◆ Your instructions
Each entry should be duplicated exactly, with no line missing.

(Stored items)
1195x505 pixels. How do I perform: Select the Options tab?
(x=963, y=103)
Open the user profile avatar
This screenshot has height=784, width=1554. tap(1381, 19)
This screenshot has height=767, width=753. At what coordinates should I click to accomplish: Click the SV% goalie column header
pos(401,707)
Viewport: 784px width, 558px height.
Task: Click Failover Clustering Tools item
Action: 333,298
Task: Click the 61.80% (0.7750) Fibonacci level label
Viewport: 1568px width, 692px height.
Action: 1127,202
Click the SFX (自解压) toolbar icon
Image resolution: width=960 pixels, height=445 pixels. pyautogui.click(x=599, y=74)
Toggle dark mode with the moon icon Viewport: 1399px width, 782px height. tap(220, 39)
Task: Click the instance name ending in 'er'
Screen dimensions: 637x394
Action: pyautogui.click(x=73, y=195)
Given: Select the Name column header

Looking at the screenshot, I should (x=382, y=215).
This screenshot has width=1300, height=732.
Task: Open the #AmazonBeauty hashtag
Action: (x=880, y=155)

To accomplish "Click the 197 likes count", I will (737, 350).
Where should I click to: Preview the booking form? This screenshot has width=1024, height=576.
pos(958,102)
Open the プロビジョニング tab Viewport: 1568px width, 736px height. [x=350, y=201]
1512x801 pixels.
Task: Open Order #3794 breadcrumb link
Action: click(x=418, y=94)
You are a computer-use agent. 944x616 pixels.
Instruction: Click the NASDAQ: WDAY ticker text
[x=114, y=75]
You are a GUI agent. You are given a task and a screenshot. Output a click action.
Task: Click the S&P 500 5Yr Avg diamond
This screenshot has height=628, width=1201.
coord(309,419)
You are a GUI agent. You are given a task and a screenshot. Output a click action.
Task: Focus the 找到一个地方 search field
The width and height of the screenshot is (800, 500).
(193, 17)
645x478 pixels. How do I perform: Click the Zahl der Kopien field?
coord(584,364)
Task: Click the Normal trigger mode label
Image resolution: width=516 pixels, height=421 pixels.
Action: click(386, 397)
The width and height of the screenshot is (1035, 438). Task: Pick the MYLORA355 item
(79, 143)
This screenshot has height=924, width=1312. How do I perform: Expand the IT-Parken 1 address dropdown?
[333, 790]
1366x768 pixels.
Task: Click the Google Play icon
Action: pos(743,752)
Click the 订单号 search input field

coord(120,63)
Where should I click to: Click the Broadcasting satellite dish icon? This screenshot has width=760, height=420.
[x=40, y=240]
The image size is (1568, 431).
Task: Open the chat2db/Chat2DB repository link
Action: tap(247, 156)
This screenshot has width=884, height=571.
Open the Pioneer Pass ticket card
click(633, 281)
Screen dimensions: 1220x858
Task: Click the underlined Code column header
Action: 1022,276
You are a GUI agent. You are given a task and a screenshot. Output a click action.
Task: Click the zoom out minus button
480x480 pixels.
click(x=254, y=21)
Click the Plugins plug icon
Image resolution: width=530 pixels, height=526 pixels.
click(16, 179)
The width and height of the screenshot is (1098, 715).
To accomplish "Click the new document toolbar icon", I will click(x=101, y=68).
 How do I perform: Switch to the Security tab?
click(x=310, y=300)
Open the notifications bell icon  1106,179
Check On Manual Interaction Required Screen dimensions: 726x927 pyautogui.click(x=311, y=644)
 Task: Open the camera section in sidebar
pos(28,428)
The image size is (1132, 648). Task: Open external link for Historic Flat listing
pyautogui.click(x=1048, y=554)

◆ Solved exercise
1195x505 pixels. How do I perform: Select the Options tab?
(x=963, y=103)
Open the user profile avatar
This screenshot has height=784, width=1554. tap(1381, 19)
This screenshot has height=767, width=753. At what coordinates should I click to accomplish: Click the SV% goalie column header
pos(401,707)
Viewport: 784px width, 558px height.
Task: Click Failover Clustering Tools item
Action: 333,298
Task: Click the 61.80% (0.7750) Fibonacci level label
Viewport: 1568px width, 692px height.
Action: 1127,202
Click the SFX (自解压) toolbar icon
Image resolution: width=960 pixels, height=445 pixels. pyautogui.click(x=599, y=74)
Toggle dark mode with the moon icon Viewport: 1399px width, 782px height. tap(220, 39)
Task: Click the instance name ending in 'er'
Screen dimensions: 637x394
Action: pyautogui.click(x=73, y=195)
Given: Select the Name column header

Looking at the screenshot, I should (x=382, y=215).
This screenshot has width=1300, height=732.
Task: Open the #AmazonBeauty hashtag
Action: (x=880, y=155)

To accomplish "Click the 197 likes count", I will (737, 350).
Where should I click to: Preview the booking form? This screenshot has width=1024, height=576.
pos(958,102)
Open the プロビジョニング tab Viewport: 1568px width, 736px height. [x=350, y=201]
1512x801 pixels.
Task: Open Order #3794 breadcrumb link
Action: click(x=418, y=94)
You are a computer-use agent. 944x616 pixels.
Instruction: Click the NASDAQ: WDAY ticker text
[x=114, y=75]
You are a GUI agent. You are given a task and a screenshot. Output a click action.
Task: Click the S&P 500 5Yr Avg diamond
This screenshot has height=628, width=1201.
coord(309,419)
You are a GUI agent. You are given a task and a screenshot. Output a click action.
Task: Focus the 找到一个地方 search field
The width and height of the screenshot is (800, 500).
(193, 17)
645x478 pixels. How do I perform: Click the Zahl der Kopien field?
coord(584,364)
Task: Click the Normal trigger mode label
Image resolution: width=516 pixels, height=421 pixels.
Action: click(386, 397)
The width and height of the screenshot is (1035, 438). Task: Pick the MYLORA355 item
(79, 143)
This screenshot has height=924, width=1312. How do I perform: Expand the IT-Parken 1 address dropdown?
[333, 790]
1366x768 pixels.
Task: Click the Google Play icon
Action: pos(743,752)
Click the 订单号 search input field

coord(120,63)
Where should I click to: Click the Broadcasting satellite dish icon? This screenshot has width=760, height=420.
[x=40, y=240]
The image size is (1568, 431).
Task: Open the chat2db/Chat2DB repository link
Action: tap(247, 156)
This screenshot has width=884, height=571.
Open the Pioneer Pass ticket card
click(633, 281)
Screen dimensions: 1220x858
Task: Click the underlined Code column header
Action: 1022,276
You are a GUI agent. You are given a task and a screenshot. Output a click action.
Task: Click the zoom out minus button
480x480 pixels.
click(x=254, y=21)
Click the Plugins plug icon
Image resolution: width=530 pixels, height=526 pixels.
click(16, 179)
The width and height of the screenshot is (1098, 715).
To accomplish "Click the new document toolbar icon", I will click(x=101, y=68).
 How do I perform: Switch to the Security tab?
click(x=310, y=300)
Open the notifications bell icon  1106,179
Check On Manual Interaction Required Screen dimensions: 726x927 pyautogui.click(x=311, y=644)
 Task: Open the camera section in sidebar
pos(28,428)
The image size is (1132, 648). Task: Open external link for Historic Flat listing
pyautogui.click(x=1048, y=554)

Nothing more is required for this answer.